Last week, as deep cold settled over the ridge and several snowstorms blanketed us in white, the prognostication accuracy of a certain Pennsylvania groundhog—that infernal rodent, as some anguished people have started calling Punxsutawney Phil—continued to dazzle observers. But even as folks voiced admiration, however grudging, there was worry starting to creep in. “Six more weeks of winter?” asked more than one person, then replied rhetorically. “Shoot, it’s beginning to look like we might be in for six more years of winter.”
I’d started to have similar thoughts myself, particularly as I eyed the wood pile, which didn’t appear full enough to last though March, let alone 2020, without some serious replenishment—a tricky, to say nothing of uncomfortable, business without a break in the weather. Still, as I hiked, skied, and snowshoed into the teeth of yet another gale, I had to admit that this intemperate weather felt great. I am, no doubt, in the minority here—maybe, by now, in a minority of one—but more than once, when I’d gotten to the end of several hours of shoveling, I looked out over the snowy landscape and said, to no one in particular, “It really doesn’t get any better than this.”
No one voiced disagreement. Of course, there was no one outside.
All the sane folks were indoors, grumbling and plotting escapes to southern destinations.

---

• [Challenge 1]
Answer from the essay on winter:
(a) What have some anguished people started calling Punxsutawney Phil?
(b) Which three activities did the writer do while heading into the gale?
(c) What were the folks indoors plotting?
• [Challenge 2] Using the essay on winter, explain why no one disagreed when the writer said, "It really doesn't get any better than this."

---

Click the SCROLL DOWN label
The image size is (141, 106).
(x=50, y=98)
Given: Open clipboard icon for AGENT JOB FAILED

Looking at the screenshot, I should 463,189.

---

• [Correct result 1]
(a) That infernal rodent.
(b) Hiking, skiing, and snowshoeing.
(c) Escapes to southern destinations.

• [Correct result 2] No one disagreed because there was no one outside to hear the remark. All the sane folks were indoors, grumbling and plotting escapes to southern destinations.